Your objective ->
Your task is to reproduce exactly the lines from the one containing "You are a GUI" through the last line below, both ends included, and nothing else, with no pictures.

Data for review ->
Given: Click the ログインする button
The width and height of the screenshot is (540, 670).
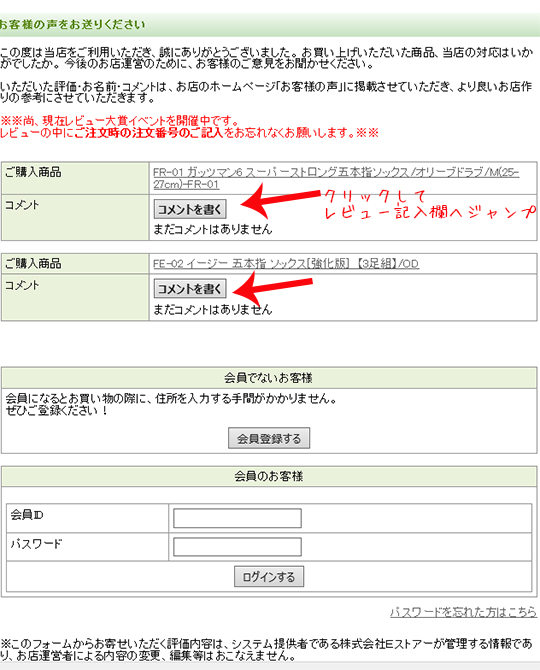Looking at the screenshot, I should click(x=269, y=577).
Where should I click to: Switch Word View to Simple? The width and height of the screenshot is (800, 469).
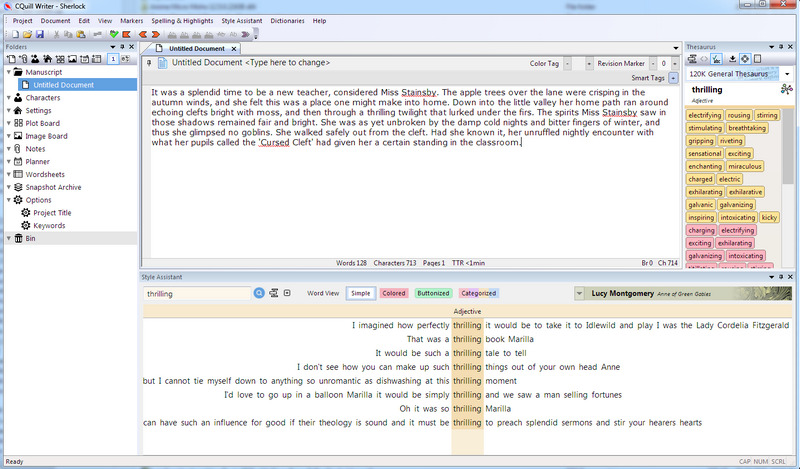click(360, 293)
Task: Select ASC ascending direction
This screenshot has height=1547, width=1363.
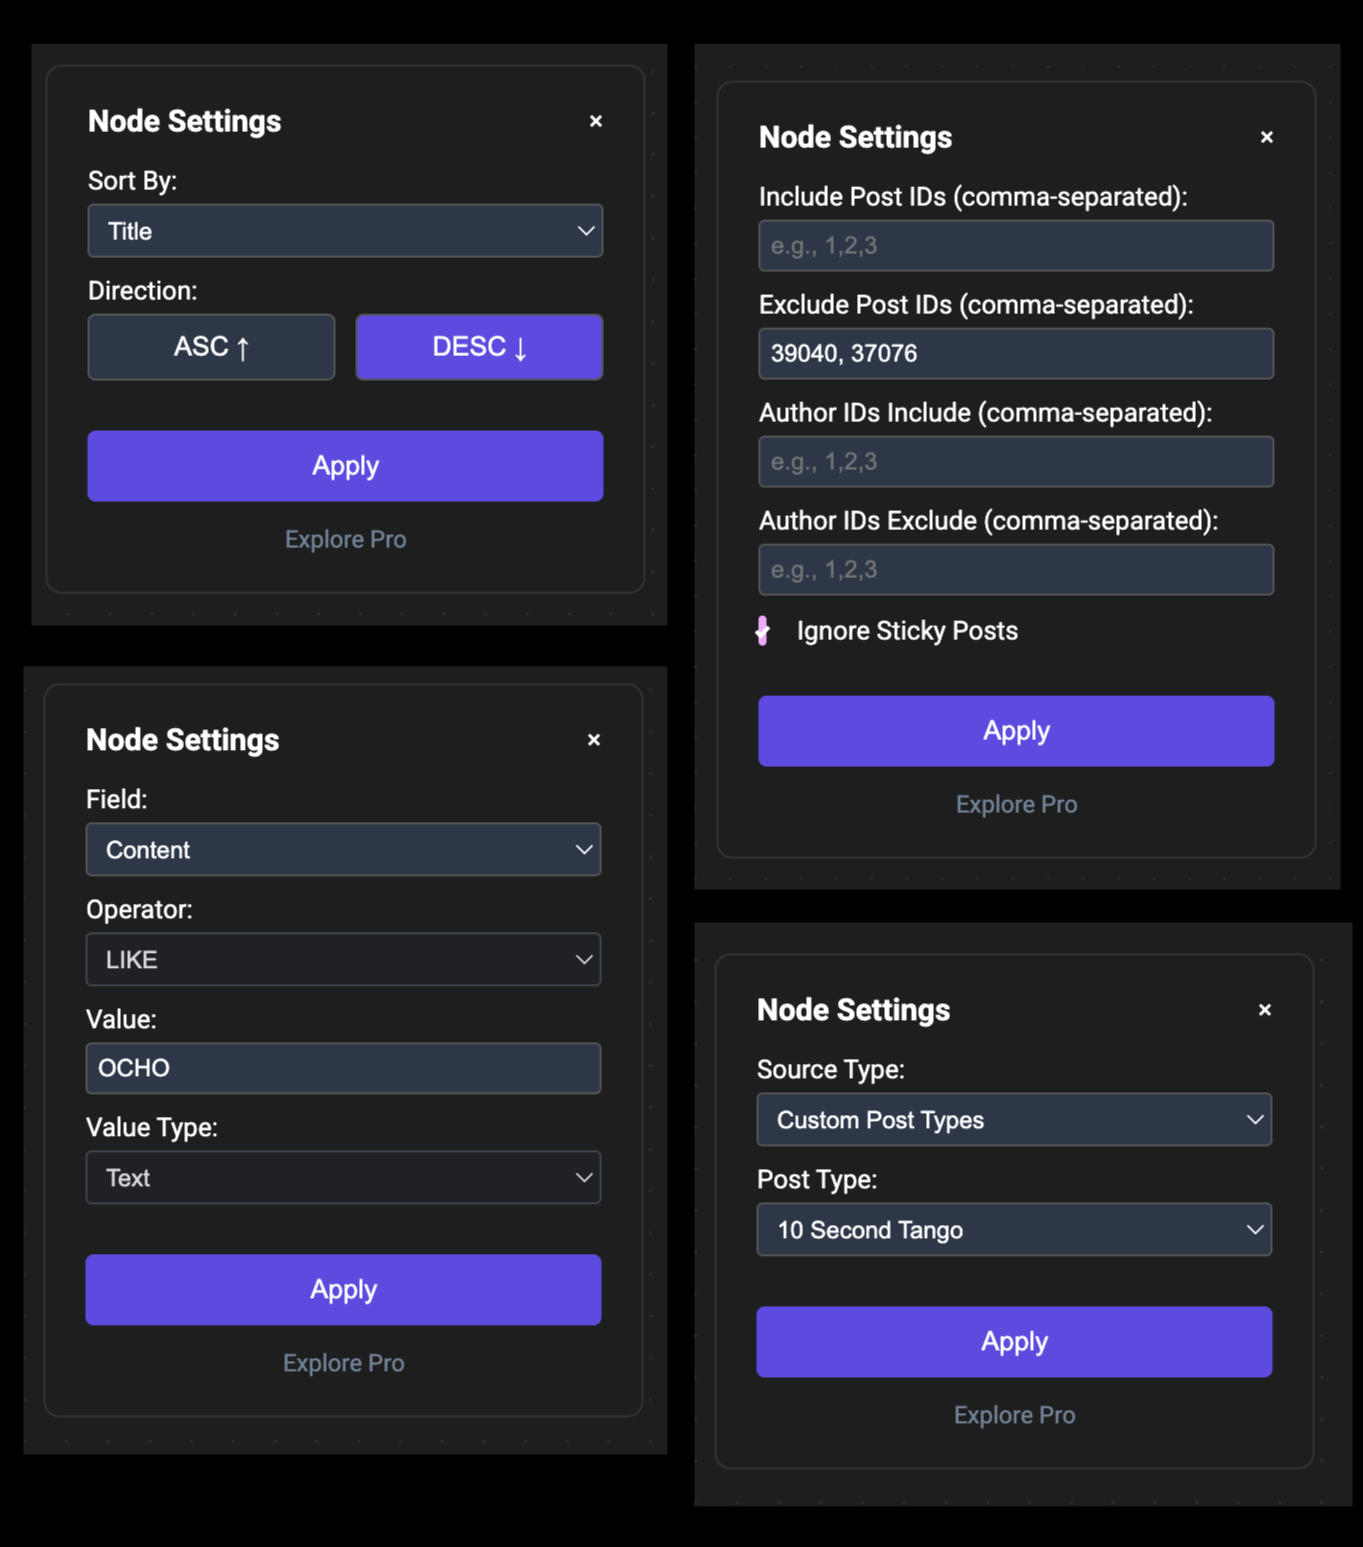Action: 211,347
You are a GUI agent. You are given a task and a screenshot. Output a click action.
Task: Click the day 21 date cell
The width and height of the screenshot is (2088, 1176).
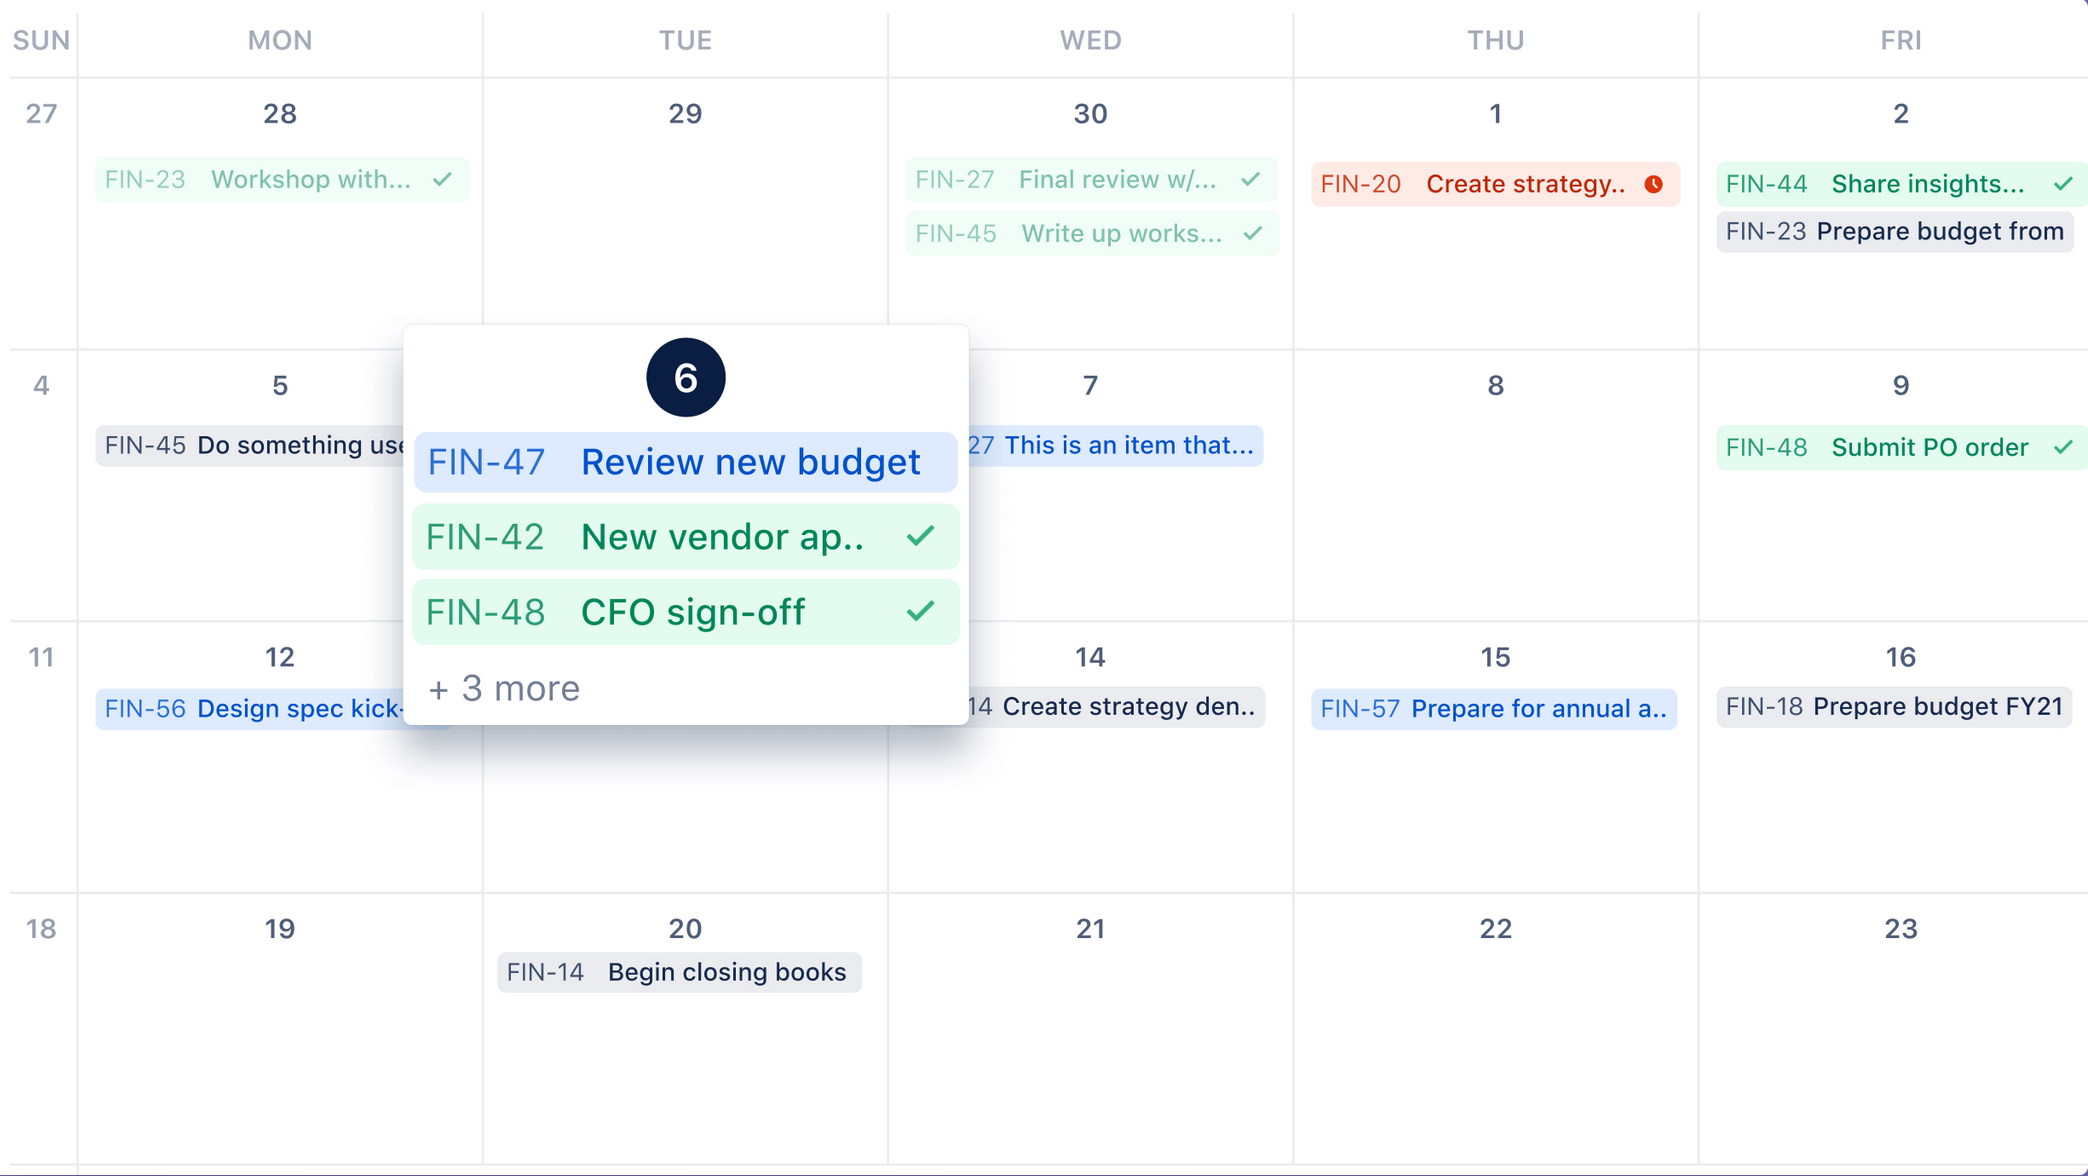1090,1028
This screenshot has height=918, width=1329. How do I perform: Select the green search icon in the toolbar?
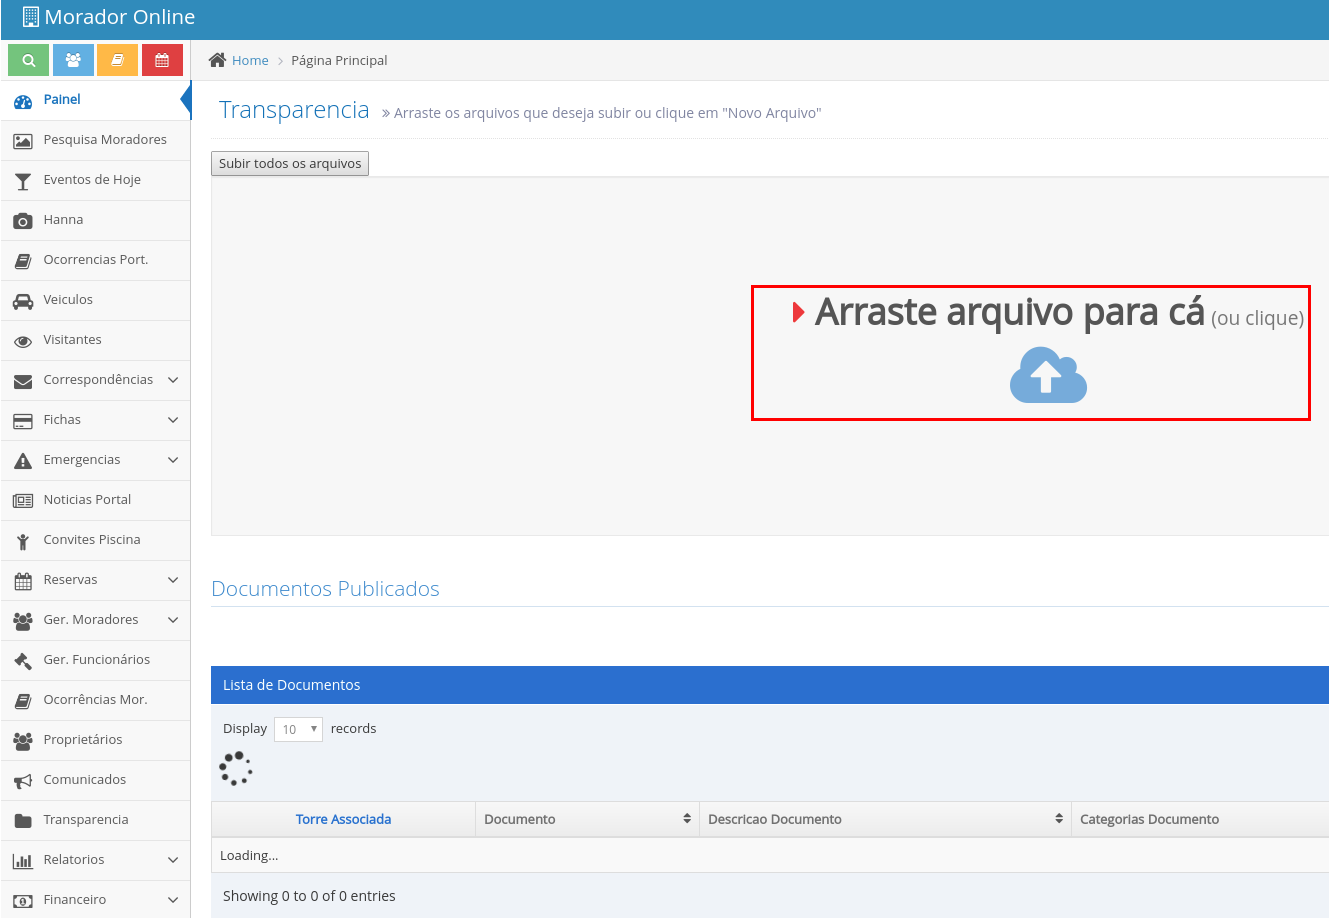(27, 59)
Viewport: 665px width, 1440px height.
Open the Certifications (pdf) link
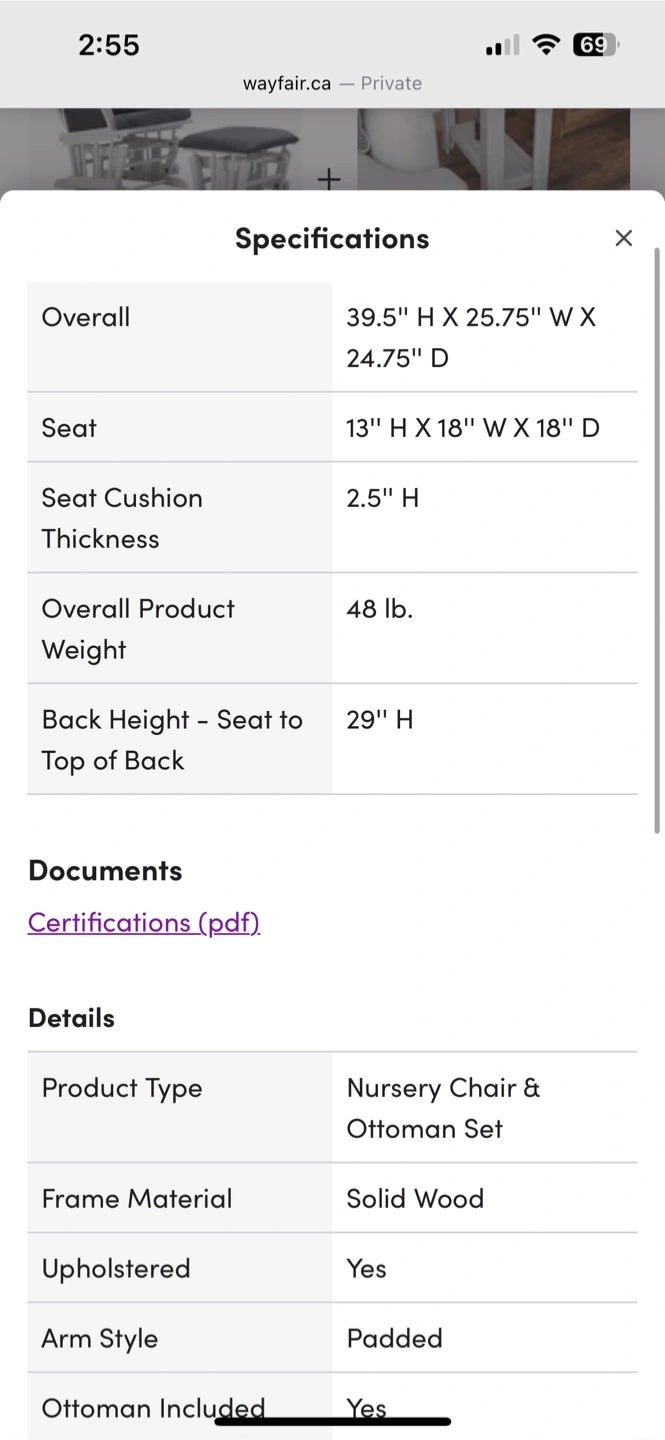[144, 922]
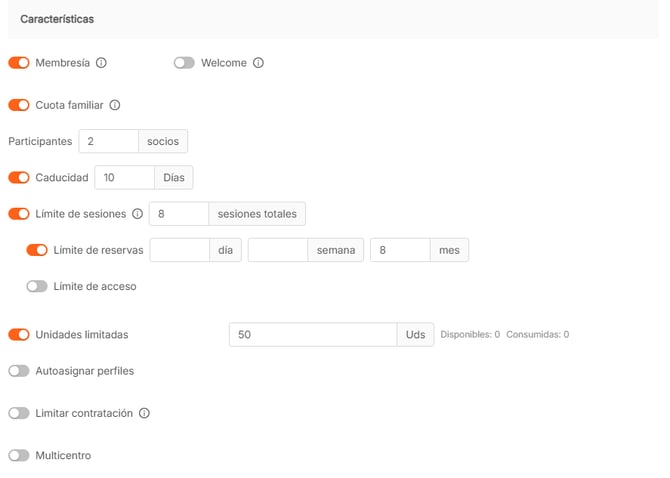Image resolution: width=670 pixels, height=478 pixels.
Task: Toggle the Caducidad switch off
Action: (19, 177)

Exercise result ->
You are a GUI agent. You are given a task and a screenshot. Output a click action.
Task: Click the day 21 date cell
The width and height of the screenshot is (2088, 1176).
1090,1028
This screenshot has height=918, width=1329. How do I perform: Select the green search icon in the toolbar?
(27, 59)
Viewport: 665px width, 1440px height.
Open the Certifications (pdf) link
[144, 922]
Image resolution: width=670 pixels, height=478 pixels.
Task: Toggle the Caducidad switch off
Action: (19, 177)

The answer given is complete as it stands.